The next thing I noticed was that the sundial starts at 4 am. That’s quite early for France. I know up in Scotland in the summer time it will be light by then but in Paris? Maybe….I don’t know. Perhaps more strangely though, it seems to finish about 3 pm. Surely that wasn’t anywhere near sunset, even centuries ago! So there must be a reason they didn’t think it useful to measure time after three in the afternoon. Or was it just that the sun didn’t cast any shadows on this particular sundial after that time in the afternoon..?
Henri Bergson, the philosopher, wrote a lot about time and he mentions two kinds of time – measured and experienced. I hadn’t thought about time that way until I read him. But it’s true, we humans haven’t always measured time. With our sundials, our clocks and watches, we divide everyday life into pieces, naming the pieces as hours, minutes or seconds, and counting them. But this is completely man-made. It’s totally artificial.

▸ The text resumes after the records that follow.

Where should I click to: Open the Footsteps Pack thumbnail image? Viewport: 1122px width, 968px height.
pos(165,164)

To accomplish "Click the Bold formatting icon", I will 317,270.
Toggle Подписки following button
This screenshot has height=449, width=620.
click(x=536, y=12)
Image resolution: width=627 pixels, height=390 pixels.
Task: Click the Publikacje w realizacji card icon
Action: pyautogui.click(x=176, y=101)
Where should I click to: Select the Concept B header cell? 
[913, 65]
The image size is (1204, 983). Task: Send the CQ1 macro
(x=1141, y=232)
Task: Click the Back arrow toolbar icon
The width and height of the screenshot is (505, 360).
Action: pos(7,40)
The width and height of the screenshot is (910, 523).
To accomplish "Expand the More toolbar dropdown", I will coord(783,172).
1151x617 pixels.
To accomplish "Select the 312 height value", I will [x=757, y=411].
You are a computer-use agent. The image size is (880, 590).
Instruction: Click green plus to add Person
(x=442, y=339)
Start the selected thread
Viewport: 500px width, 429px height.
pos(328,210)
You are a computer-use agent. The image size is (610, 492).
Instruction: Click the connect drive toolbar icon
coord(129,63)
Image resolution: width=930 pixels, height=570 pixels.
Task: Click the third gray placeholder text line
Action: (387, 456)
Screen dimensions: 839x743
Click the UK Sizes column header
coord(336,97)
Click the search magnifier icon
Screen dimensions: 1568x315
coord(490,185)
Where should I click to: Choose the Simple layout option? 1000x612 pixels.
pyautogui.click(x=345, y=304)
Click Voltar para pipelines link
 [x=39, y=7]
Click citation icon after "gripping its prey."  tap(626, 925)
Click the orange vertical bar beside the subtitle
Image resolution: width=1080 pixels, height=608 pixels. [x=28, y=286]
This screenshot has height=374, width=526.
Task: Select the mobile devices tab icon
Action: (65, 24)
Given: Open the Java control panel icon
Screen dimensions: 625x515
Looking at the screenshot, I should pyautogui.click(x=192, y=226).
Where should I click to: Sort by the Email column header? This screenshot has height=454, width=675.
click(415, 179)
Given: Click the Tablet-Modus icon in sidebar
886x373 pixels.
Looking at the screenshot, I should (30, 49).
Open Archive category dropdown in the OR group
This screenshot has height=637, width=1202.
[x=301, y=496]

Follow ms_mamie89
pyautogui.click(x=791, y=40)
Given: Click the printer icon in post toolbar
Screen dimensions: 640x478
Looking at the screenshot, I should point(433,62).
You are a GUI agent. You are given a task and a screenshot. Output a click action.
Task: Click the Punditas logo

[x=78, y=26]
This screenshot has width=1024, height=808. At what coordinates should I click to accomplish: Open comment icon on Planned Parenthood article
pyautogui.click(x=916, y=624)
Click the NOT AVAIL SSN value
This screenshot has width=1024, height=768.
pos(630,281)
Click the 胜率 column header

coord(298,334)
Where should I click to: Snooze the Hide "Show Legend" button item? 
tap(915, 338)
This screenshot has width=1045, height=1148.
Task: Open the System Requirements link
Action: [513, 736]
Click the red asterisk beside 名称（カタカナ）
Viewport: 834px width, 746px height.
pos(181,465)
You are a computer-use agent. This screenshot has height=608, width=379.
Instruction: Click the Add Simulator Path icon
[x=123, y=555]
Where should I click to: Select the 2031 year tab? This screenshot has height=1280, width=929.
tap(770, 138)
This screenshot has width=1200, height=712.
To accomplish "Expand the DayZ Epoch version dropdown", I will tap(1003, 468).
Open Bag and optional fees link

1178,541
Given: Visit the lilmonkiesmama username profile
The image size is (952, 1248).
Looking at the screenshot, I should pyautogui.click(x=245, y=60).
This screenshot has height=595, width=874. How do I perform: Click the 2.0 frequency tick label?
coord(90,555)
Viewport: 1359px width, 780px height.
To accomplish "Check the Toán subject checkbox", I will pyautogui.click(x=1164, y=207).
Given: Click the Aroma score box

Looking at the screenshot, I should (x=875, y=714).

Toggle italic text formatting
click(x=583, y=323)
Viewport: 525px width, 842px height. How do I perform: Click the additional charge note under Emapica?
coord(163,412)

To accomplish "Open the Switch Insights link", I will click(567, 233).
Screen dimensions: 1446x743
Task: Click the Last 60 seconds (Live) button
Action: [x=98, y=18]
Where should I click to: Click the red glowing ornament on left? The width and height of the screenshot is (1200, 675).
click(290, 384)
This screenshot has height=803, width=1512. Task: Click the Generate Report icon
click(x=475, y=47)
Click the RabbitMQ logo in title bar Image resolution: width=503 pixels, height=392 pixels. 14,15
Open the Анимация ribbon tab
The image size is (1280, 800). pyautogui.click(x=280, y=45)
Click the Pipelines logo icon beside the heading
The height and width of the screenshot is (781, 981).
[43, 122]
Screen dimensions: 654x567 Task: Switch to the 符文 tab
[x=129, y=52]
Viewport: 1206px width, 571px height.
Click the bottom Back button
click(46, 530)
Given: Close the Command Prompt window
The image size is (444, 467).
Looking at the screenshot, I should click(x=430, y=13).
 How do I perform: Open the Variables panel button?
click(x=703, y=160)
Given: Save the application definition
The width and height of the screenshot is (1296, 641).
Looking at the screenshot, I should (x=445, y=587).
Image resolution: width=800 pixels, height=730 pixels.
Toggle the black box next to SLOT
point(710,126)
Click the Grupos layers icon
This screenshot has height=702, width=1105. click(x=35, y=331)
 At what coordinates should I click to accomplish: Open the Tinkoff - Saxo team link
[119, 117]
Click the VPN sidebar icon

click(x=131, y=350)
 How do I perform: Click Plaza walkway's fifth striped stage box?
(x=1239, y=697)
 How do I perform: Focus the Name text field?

In reality time passes, not in discrete pieces, but as a continuous flow. This chopping it up into bits is a human invention. I’m not saying it hasn’t been useful to do that, but it’s just a bit of a surprise when you suddenly realise that. We could have agreed to chop it up differently. Couldn’t we? Have you ever thought about that?
I saw a watch for sale the other day. It was called a “slow watch”, not because it ran slowly but because the face had 24 hours on it and it only had one hand which moved slowly from hour to hour. Maybe that’s not so different from this medieval sundial!
Bergson talked about experienced time as “duration” – we experience time passing, but we don’t experience it passing in a steady, consistent of constant way do we? Sometimes “time flies past” and sometimes “it drags”.
Csikszentmihalyi, describes “flow” as being a particular experience of time. I love his description of that. Here’s his TED talk about it –
So how do you experience time?
Might be fun to stop and think about that a few times over the next few days and see just how differently we experience, or make, time in our own lives.